→ **Exercise instructions**:
Collect every line below that contains the string "thumbnail" and copy each one in full.

━━━━━ Records for processing

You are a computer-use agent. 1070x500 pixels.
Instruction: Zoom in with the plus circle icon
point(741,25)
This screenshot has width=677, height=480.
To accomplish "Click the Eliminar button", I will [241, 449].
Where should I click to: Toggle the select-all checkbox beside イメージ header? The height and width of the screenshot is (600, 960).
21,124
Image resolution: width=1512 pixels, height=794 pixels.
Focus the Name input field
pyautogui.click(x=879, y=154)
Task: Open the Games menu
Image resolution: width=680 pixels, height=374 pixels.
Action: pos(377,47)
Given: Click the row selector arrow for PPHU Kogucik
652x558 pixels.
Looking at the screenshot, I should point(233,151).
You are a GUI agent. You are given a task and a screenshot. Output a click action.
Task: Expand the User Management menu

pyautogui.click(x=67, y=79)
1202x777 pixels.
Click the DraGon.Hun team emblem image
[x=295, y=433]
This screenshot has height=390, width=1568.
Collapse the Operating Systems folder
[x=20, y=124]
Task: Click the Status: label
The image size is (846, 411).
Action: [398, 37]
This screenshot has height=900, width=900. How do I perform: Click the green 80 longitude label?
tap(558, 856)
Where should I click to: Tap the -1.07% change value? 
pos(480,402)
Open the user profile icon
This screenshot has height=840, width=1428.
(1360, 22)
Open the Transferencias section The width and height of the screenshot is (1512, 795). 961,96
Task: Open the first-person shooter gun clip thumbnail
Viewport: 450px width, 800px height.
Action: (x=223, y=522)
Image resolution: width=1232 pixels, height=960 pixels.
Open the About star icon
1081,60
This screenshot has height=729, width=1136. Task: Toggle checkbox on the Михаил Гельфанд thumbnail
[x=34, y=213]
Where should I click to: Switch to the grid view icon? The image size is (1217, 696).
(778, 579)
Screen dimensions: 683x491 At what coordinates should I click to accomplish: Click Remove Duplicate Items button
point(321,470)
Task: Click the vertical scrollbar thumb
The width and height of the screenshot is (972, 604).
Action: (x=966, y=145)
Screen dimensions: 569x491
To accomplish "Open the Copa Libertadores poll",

━━━━━━━━━━

→ **Final answer**:
Task: Open the first-person shooter gun clip thumbnail
This screenshot has height=729, width=1136. Task: Toggle checkbox on the Михаил Гельфанд thumbnail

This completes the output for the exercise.